Among the records below, find the lines with the word "Create" and copy them.

◆ ◆ ◆ ◆

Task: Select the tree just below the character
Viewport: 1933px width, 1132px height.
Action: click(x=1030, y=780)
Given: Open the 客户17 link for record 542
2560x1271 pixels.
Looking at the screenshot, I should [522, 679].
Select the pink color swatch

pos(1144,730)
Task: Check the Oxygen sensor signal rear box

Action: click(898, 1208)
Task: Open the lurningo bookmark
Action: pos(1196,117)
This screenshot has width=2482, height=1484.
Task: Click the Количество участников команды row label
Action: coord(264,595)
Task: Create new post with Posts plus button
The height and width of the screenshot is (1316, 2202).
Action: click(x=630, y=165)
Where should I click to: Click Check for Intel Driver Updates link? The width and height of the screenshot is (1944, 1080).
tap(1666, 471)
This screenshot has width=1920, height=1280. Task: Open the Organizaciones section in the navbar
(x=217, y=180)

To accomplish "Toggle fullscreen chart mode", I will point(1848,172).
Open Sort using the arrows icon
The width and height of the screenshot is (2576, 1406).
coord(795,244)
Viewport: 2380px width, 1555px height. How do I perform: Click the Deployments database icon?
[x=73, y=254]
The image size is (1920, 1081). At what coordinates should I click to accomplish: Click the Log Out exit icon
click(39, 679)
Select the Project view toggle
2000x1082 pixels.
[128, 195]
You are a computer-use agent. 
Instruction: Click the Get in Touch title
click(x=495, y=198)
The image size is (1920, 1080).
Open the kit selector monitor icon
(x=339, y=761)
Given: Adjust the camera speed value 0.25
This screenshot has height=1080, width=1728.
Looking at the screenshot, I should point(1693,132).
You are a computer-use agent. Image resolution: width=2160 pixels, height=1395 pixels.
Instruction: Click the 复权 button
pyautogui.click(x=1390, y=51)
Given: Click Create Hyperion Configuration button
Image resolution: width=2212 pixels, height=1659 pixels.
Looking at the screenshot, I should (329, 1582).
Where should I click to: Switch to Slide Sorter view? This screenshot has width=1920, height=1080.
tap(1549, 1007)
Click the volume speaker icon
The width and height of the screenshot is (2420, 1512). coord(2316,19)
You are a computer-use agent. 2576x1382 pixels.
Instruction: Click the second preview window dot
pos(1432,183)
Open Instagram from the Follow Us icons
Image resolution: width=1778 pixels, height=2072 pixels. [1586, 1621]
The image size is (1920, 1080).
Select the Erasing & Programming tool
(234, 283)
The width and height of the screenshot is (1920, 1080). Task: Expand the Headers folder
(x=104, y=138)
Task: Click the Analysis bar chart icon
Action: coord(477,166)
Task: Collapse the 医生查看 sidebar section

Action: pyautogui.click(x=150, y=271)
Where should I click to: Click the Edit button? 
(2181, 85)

◆ ◆ ◆ ◆

• Result for this task
Task: Create new post with Posts plus button
Given: Click Create Hyperion Configuration button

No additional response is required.